In the rows below, swap every "screenshot" for "screen capture" and keep all other wording the same. Leave the pictures out of your answer.

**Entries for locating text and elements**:
* * * * * * *
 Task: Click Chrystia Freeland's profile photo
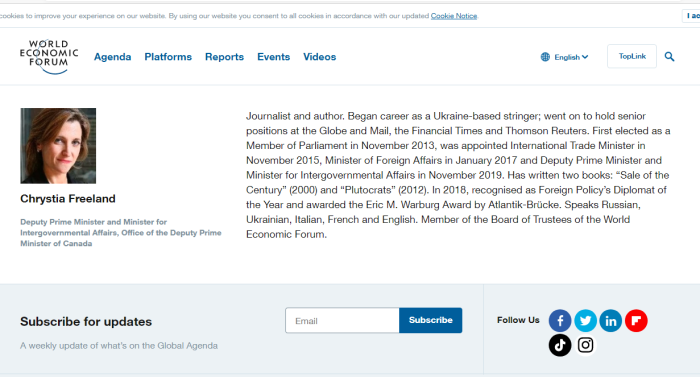[x=58, y=146]
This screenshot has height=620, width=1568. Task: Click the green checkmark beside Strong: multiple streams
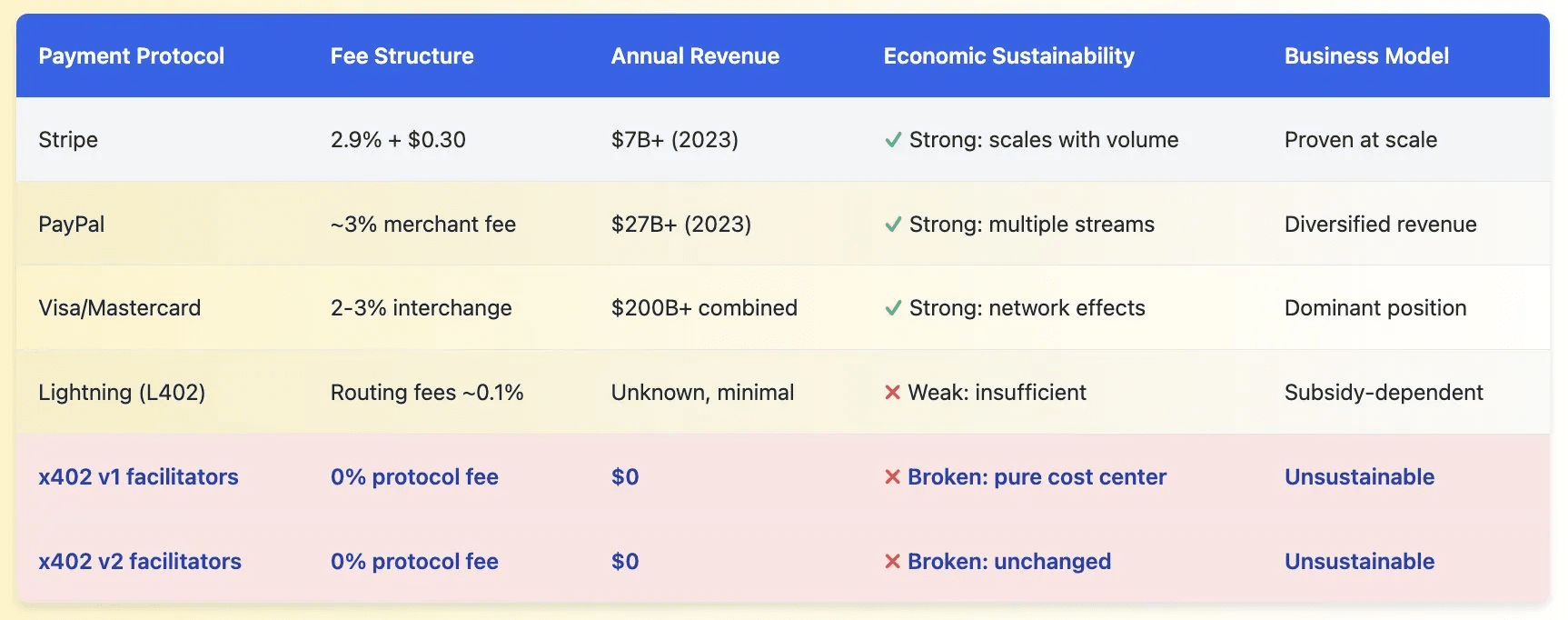893,225
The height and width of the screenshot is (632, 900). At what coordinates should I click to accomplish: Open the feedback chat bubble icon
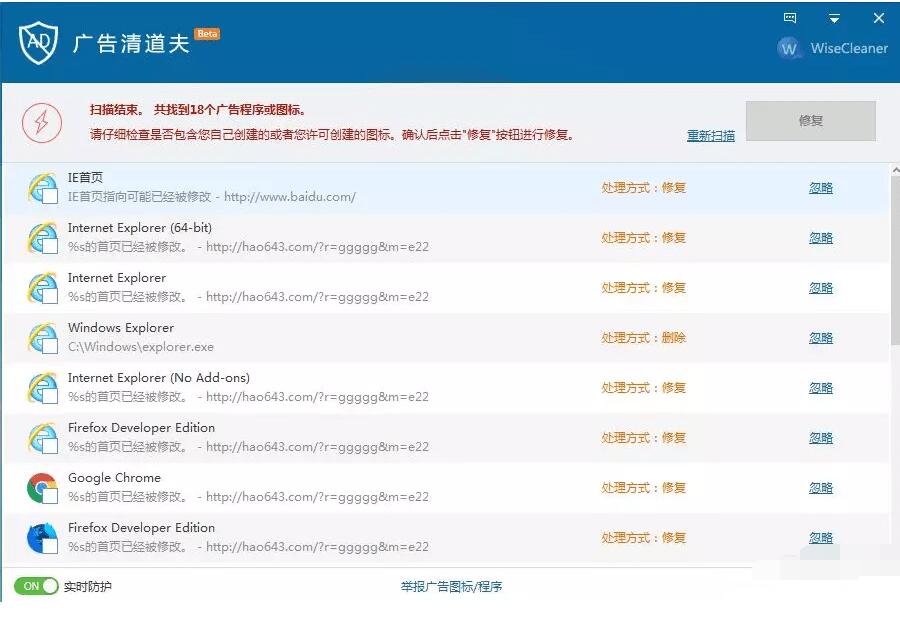point(791,18)
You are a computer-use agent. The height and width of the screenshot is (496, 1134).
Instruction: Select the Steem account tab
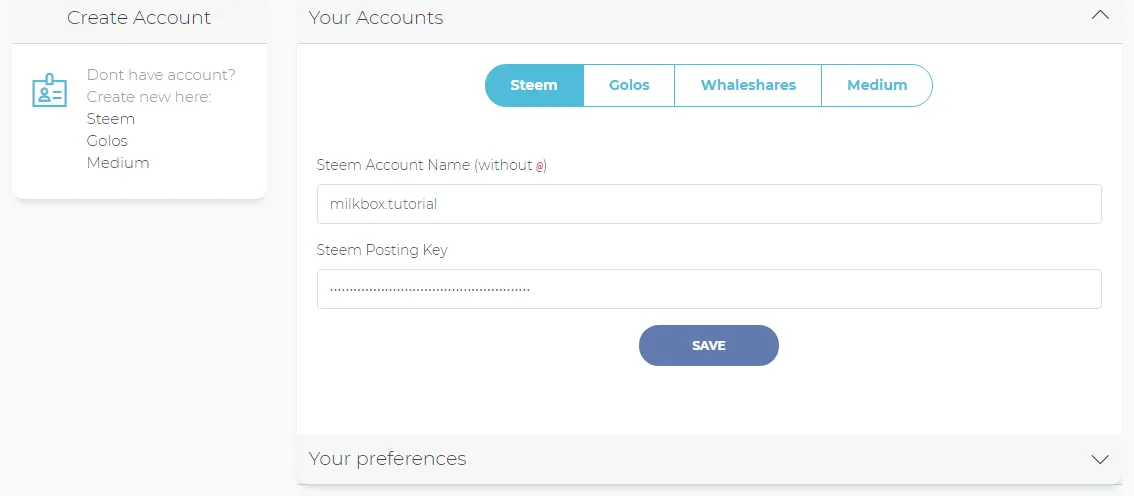(x=534, y=85)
* * * * * * *
**Full answer**:
 Task: Click Chrystia Freeland's profile photo
[x=58, y=146]
This screen capture has height=620, width=1568. Task: Click the green checkmark beside Strong: multiple streams
893,225
The height and width of the screen capture is (632, 900). At what coordinates should I click to accomplish: Open the feedback chat bubble icon
point(791,18)
You are a computer-use agent. The height and width of the screen capture is (496, 1134).
Instruction: Select the Steem account tab
(x=534, y=85)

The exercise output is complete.